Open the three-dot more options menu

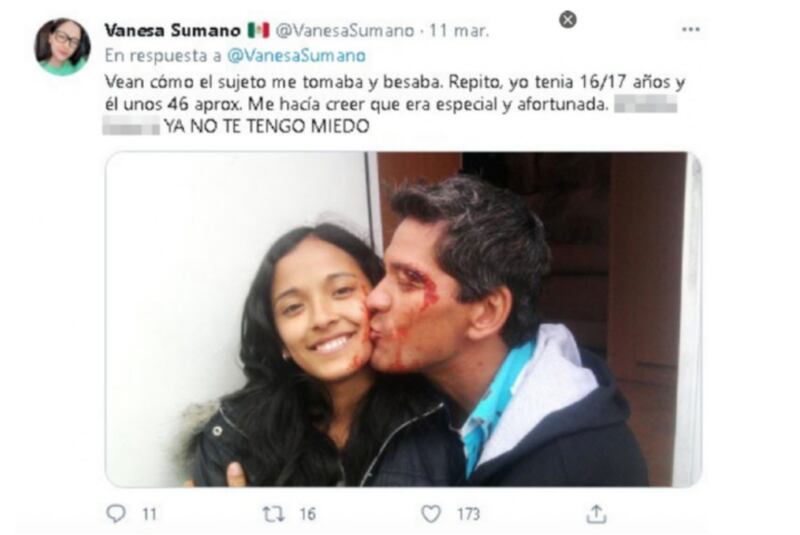click(691, 30)

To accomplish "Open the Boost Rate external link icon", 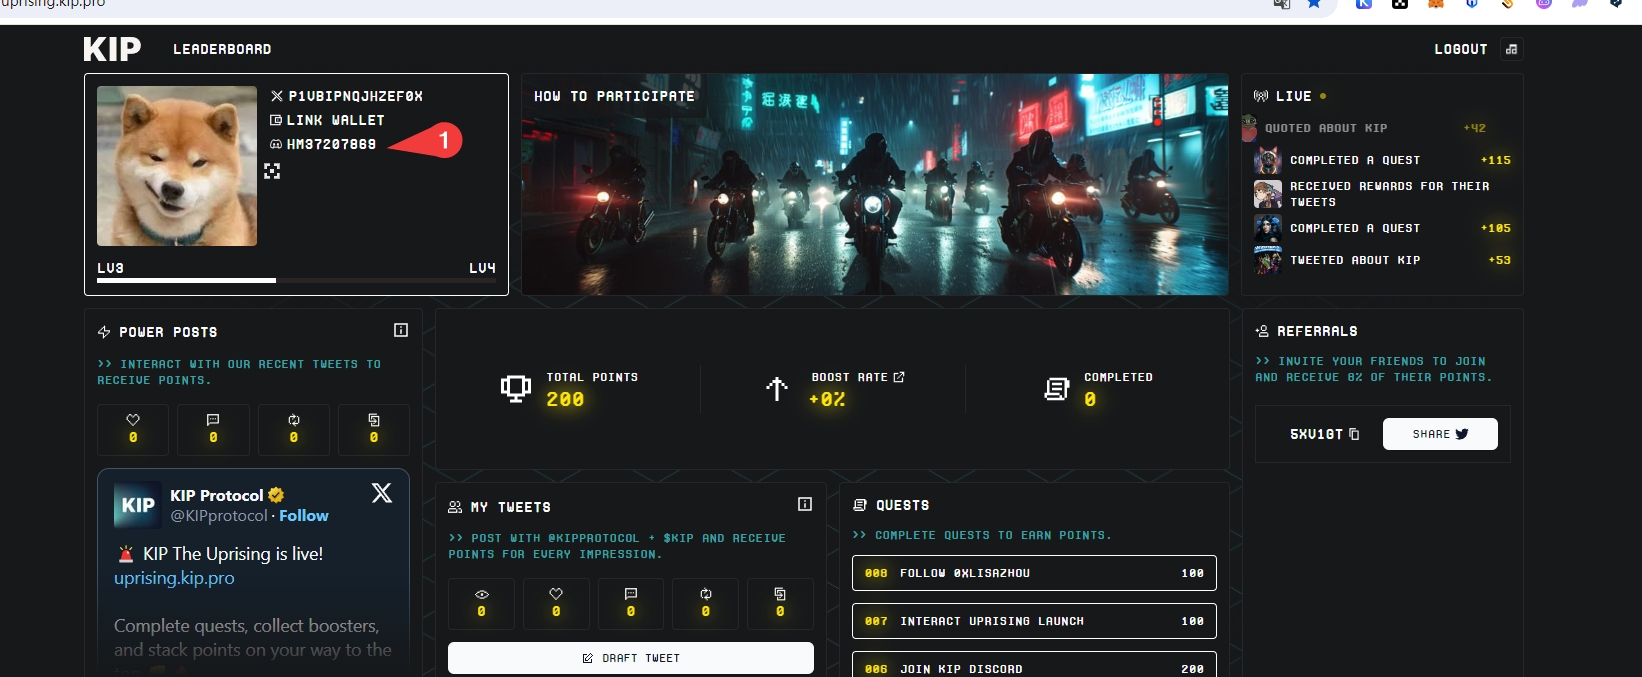I will (x=899, y=377).
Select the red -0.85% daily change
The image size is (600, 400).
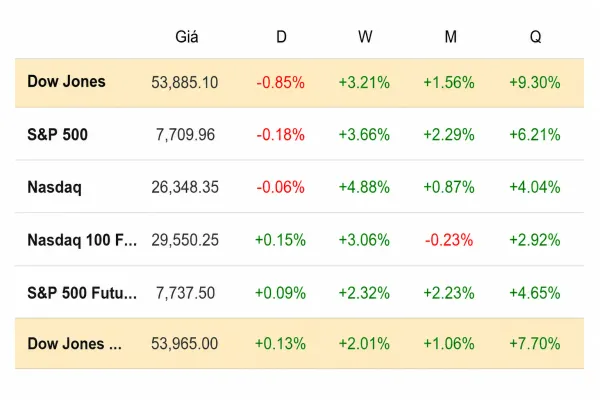[280, 82]
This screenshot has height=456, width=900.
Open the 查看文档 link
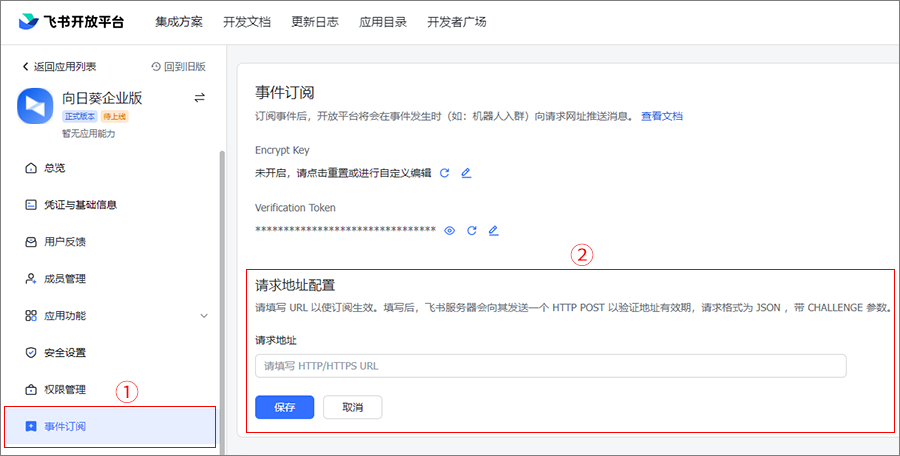click(662, 116)
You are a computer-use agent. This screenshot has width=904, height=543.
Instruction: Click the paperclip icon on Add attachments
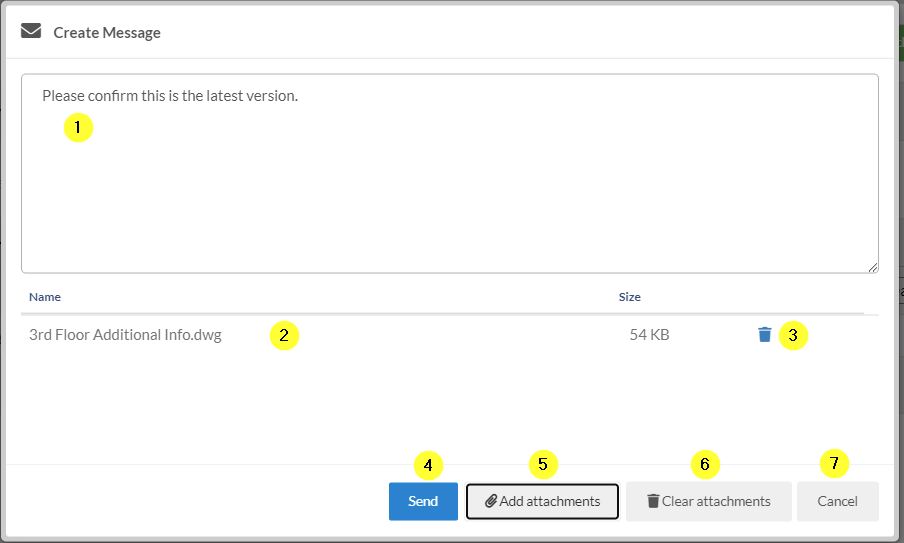pyautogui.click(x=491, y=501)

▶ [Instructions to follow]: Rewrite the stretch from "Select the red -0.85% daily change" through the end of the items, replacing "screenshot" with "page capture" and keeping everything else the same. Leave the pictures out of your answer.

▶ [Response to this task]:
Select the red -0.85% daily change
The image size is (600, 400).
[280, 82]
This page capture has height=456, width=900.
Open the 查看文档 link
click(662, 116)
You are a computer-use agent. This page capture has width=904, height=543.
Instruction: Click the paperclip icon on Add attachments
pyautogui.click(x=491, y=501)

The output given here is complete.